*What to work on*
Can you copy the items below, substituting "screen agent" for every "GUI agent" and leaving everything else unchanged?
━━━━━━
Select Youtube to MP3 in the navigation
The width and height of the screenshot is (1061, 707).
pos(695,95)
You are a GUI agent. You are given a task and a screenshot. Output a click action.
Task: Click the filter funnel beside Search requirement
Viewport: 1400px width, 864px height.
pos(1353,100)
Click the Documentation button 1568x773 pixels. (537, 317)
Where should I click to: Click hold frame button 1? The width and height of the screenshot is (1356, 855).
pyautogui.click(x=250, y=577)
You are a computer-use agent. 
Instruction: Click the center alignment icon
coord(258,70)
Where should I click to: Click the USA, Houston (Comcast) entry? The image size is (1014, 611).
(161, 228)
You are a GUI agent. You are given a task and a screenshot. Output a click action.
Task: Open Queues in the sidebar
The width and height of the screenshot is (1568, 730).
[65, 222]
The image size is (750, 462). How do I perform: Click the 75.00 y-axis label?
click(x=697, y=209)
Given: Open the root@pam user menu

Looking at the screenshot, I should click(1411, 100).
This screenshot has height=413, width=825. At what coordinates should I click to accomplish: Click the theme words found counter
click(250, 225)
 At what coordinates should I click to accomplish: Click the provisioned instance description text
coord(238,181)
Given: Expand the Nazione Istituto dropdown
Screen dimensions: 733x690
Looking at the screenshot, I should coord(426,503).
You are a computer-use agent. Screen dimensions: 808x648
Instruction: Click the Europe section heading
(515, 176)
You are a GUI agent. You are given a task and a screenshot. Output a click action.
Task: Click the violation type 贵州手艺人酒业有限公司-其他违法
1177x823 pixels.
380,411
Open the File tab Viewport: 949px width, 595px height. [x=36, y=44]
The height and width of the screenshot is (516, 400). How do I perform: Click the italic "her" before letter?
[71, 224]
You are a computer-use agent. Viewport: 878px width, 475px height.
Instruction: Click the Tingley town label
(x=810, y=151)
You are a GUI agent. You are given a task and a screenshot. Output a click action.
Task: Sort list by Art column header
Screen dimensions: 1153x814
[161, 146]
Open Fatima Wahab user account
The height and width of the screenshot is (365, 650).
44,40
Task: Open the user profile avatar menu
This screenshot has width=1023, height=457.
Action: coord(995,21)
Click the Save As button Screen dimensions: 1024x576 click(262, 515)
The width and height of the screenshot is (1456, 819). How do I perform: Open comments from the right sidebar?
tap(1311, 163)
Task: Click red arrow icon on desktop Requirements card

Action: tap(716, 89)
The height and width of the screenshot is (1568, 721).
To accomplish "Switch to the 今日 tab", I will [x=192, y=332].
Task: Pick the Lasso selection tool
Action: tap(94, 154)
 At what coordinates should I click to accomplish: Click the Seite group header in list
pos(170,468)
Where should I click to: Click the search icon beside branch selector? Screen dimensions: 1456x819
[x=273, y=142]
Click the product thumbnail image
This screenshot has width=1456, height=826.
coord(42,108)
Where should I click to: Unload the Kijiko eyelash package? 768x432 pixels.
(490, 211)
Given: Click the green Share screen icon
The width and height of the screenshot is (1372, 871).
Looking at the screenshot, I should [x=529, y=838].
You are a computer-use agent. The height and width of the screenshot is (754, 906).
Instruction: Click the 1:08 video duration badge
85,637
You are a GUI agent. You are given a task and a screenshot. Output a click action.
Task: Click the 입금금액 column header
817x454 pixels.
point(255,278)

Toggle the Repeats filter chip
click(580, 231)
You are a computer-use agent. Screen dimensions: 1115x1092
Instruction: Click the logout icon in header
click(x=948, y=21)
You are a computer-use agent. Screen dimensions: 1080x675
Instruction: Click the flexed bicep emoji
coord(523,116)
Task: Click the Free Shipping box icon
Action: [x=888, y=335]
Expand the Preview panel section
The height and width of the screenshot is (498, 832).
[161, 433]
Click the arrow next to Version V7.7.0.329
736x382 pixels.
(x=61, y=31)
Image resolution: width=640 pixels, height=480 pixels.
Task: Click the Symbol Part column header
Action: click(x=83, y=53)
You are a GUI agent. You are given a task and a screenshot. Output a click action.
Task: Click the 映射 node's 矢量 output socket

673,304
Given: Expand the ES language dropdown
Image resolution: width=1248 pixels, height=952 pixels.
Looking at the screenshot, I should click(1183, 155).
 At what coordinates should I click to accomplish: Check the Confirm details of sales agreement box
━━━━━━
*Complete output*
Select Youtube to MP3 in the navigation
The width and height of the screenshot is (1061, 707).
pos(695,95)
You are a screen agent. You are given a task and a screenshot. Output a click action.
Task: Click the filter funnel beside Search requirement
Viewport: 1400px width, 864px height.
pos(1353,100)
Click the Documentation button 1568x773 pixels. (537, 317)
Where should I click to: Click hold frame button 1? The width and height of the screenshot is (1356, 855).
pyautogui.click(x=250, y=577)
You are a computer-use agent. 
Instruction: Click the center alignment icon
coord(258,70)
Where should I click to: Click the USA, Houston (Comcast) entry? The image size is (1014, 611).
(161, 228)
You are a screen agent. You are given a task and a screenshot. Output a click action.
Task: Open Queues in the sidebar
The width and height of the screenshot is (1568, 730).
[65, 222]
The image size is (750, 462). How do I perform: Click the 75.00 y-axis label?
click(x=697, y=209)
Given: Open the root@pam user menu

Looking at the screenshot, I should click(1411, 100).
This screenshot has height=413, width=825. At what coordinates should I click to accomplish: Click the theme words found counter
click(250, 225)
 At what coordinates should I click to accomplish: Click the provisioned instance description text
coord(238,181)
Given: Expand the Nazione Istituto dropdown
Screen dimensions: 733x690
Looking at the screenshot, I should coord(426,503).
You are a computer-use agent. Screen dimensions: 808x648
Instruction: Click the Europe section heading
(515, 176)
You are a screen agent. You are given a task and a screenshot. Output a click action.
Task: Click the violation type 贵州手艺人酒业有限公司-其他违法
1177x823 pixels.
380,411
Open the File tab Viewport: 949px width, 595px height. [x=36, y=44]
The height and width of the screenshot is (516, 400). How do I perform: Click the italic "her" before letter?
[71, 224]
You are a computer-use agent. Viewport: 878px width, 475px height.
Instruction: Click the Tingley town label
(x=810, y=151)
You are a screen agent. You are given a task and a screenshot. Output a click action.
Task: Sort list by Art column header
Screen dimensions: 1153x814
[161, 146]
Open Fatima Wahab user account
The height and width of the screenshot is (365, 650).
44,40
Task: Open the user profile avatar menu
This screenshot has width=1023, height=457.
Action: coord(995,21)
Click the Save As button Screen dimensions: 1024x576 click(262, 515)
The width and height of the screenshot is (1456, 819). How do I perform: Open comments from the right sidebar?
tap(1311, 163)
Task: Click red arrow icon on desktop Requirements card

Action: tap(716, 89)
The height and width of the screenshot is (1568, 721).
To accomplish "Switch to the 今日 tab", I will [x=192, y=332].
Task: Pick the Lasso selection tool
Action: tap(94, 154)
 At what coordinates should I click to accomplish: Click the Seite group header in list
pos(170,468)
Where should I click to: Click the search icon beside branch selector? Screen dimensions: 1456x819
[x=273, y=142]
Click the product thumbnail image
This screenshot has width=1456, height=826.
coord(42,108)
Where should I click to: Unload the Kijiko eyelash package? 768x432 pixels.
(490, 211)
Given: Click the green Share screen icon
The width and height of the screenshot is (1372, 871).
Looking at the screenshot, I should [x=529, y=838].
You are a computer-use agent. The height and width of the screenshot is (754, 906).
Instruction: Click the 1:08 video duration badge
85,637
You are a screen agent. You are given a task and a screenshot. Output a click action.
Task: Click the 입금금액 column header
817x454 pixels.
point(255,278)

Toggle the Repeats filter chip
click(580, 231)
You are a computer-use agent. Screen dimensions: 1115x1092
Instruction: Click the logout icon in header
click(x=948, y=21)
You are a computer-use agent. Screen dimensions: 1080x675
Instruction: Click the flexed bicep emoji
coord(523,116)
Task: Click the Free Shipping box icon
Action: [x=888, y=335]
Expand the Preview panel section
The height and width of the screenshot is (498, 832).
[161, 433]
Click the arrow next to Version V7.7.0.329
736x382 pixels.
(x=61, y=31)
Image resolution: width=640 pixels, height=480 pixels.
Task: Click the Symbol Part column header
Action: click(x=83, y=53)
You are a screen agent. You are given a task and a screenshot. Output a click action.
Task: Click the 映射 node's 矢量 output socket

673,304
Given: Expand the ES language dropdown
Image resolution: width=1248 pixels, height=952 pixels.
Looking at the screenshot, I should click(1183, 155).
 At what coordinates should I click to accomplish: Check the Confirm details of sales agreement box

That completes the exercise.